* ABOUT THIS TASK
Line by line, copy out the data that follows.

* Collected data
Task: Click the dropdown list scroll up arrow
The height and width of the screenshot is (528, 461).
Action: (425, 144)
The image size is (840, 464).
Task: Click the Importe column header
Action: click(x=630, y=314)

* EXERCISE OUTPUT
Task: Click the dropdown list scroll up arrow
The height and width of the screenshot is (528, 461).
Action: (425, 144)
The image size is (840, 464).
Task: Click the Importe column header
Action: click(x=630, y=314)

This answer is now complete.